Successivamente, diversi storici marxisti ungheresi evidenziarono una certa continuità rivoluzionaria tra il governo di Szálasi e il successivo governo comunista: lo storico marxista István Deák affermò che “la vittoria finale delle Croci Frecciate nell’ottobre del 1944 significò l’inizio di una rivoluzione sociale che continuò e continua”(3), evidenziando una certa continuità tra le politiche sociali iniziate da Szálasi e quelle adottate dal successivo regime comunista. Questo sottolineava, ancora una volta, lo spirito antiliberale e rivoluzionario che accomunava le due ideologie.
Non è un caso, infatti, che molti degli iscritti e dei sostenitori del partito di Szálasi passarono successivamente tra le fila del Partito Comunista e divennero sostenitori attivi del neonato regime filo-sovietico. Questa non è un eccezione, ma un avvenimento piuttosto comune che avvenne anche in altri parte d’Europa, prima fra tutte l’Italia, dove molti vecchi sostenitori del regime fascista entrarono nel PCI, considerato il partito più vicino alle loro idee sociali, come sottolineava il repubblichino Barna Occhini nell’ultimo numero della rivista culturale della RSI “Italia e Civiltà”, il 17 giugno 1944:
Roosevelt, Churchill, Stalin. Il gran discorrere di Roosevelt e Churchill e la forma e la sostanza dei loro discorsi hanno invariabilmente l’effetto di accrescere in noi, al confronto, la stima verso Stalin. Rispettiamo al confronto la serietà di Stalin, la sua semplicità di parole e di gesto, il suo andare allo scopo con energica silenziosa durezza. (…)
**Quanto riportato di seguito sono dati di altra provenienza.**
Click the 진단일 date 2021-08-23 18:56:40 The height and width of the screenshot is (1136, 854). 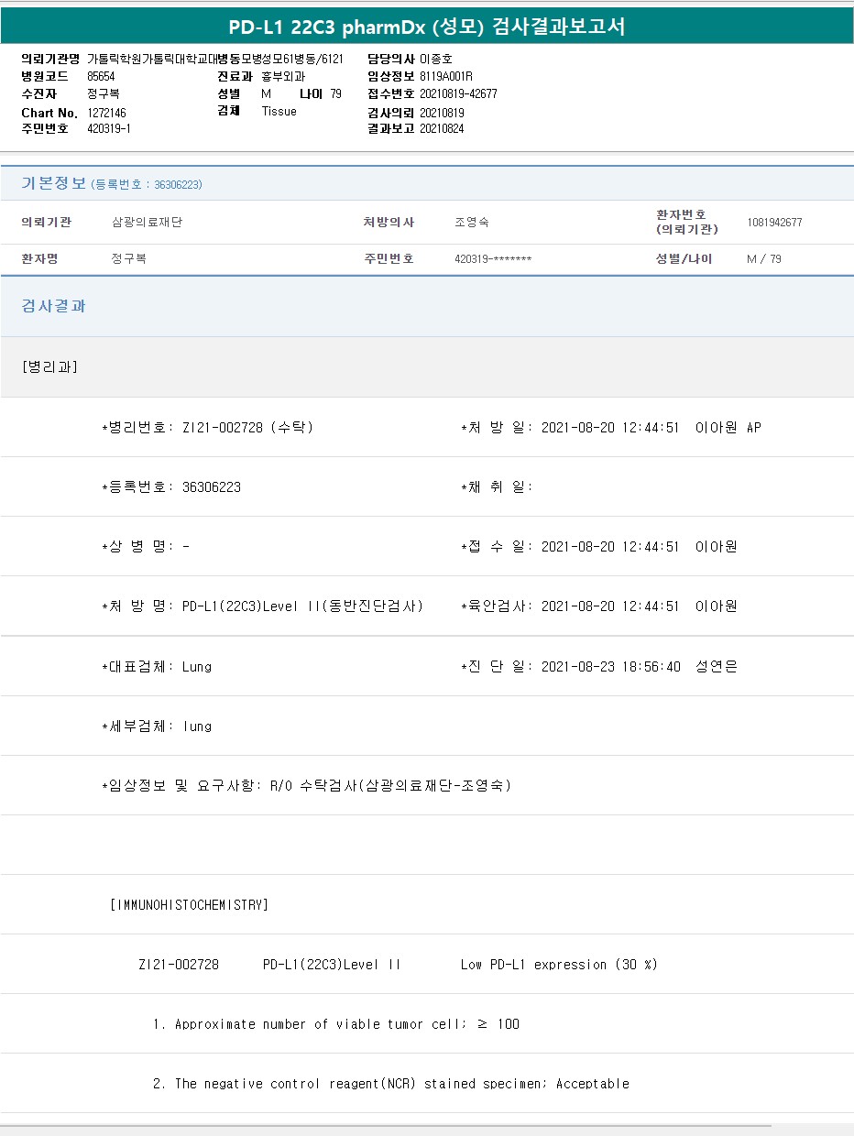pos(610,666)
E sappiano finalmente Roosevelt e Churchill, e tutti i loro compari, che i fascisti più consapevoli, i quali hanno sempre riconosciuto nel comunismo la sola forza viva contraria alla propria, non tanto nella Russia, quanto nella plutocratica Inghilterra e nella plutocratica America hanno individuato il vero nemico. Sempre essi hanno sentito di discordare, sì, dai comunisti su molti punti, ma anche di concordare con essi su molti altri, e precisamente e soprattutto di concordare su ciò che non vogliono. Vale a dire, noi e i comunisti concordiamo nel non volere più, né l’uni né gli altri, la vecchia società liberale, borghese capitalistica.
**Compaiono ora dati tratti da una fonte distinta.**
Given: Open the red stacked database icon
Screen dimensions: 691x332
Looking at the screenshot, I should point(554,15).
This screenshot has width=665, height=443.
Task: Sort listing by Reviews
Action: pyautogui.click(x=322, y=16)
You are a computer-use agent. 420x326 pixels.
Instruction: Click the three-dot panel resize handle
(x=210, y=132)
E sappiano anche i Roosevelt, i Churchill e i loro compari, che quando la vittoria non toccasse al Tripartito, i più dei fascisti veri che scampassero al flagello passerebbero al comunismo, con esso farebbero blocco. Sarebbe allora varcato il fosso che oggi separa le due rivoluzioni. Avverrebbe tra esse uno scambio e un’influenza reciproca, fino alla fatale, armonica fusione. (4)
1 G. Barany, The roots of hungarian fascism, in P. Sugar, Native fascism in the successor states, Clio Press, Santa Barbara 1971, p. 76.
2 M. Ambri, I falsi fascismi, Ungheria, Jugoslavia, Romania. 1919 – 1945. Jouvence, Roma 1980, p.112.
3 I. Deak, Hungary, in The European Right, Berkeley, Los Angeles 1966, p.405.
4 G. Parlato, La sinistra fascista, Bologna, Il Mulino 2000, p. 7.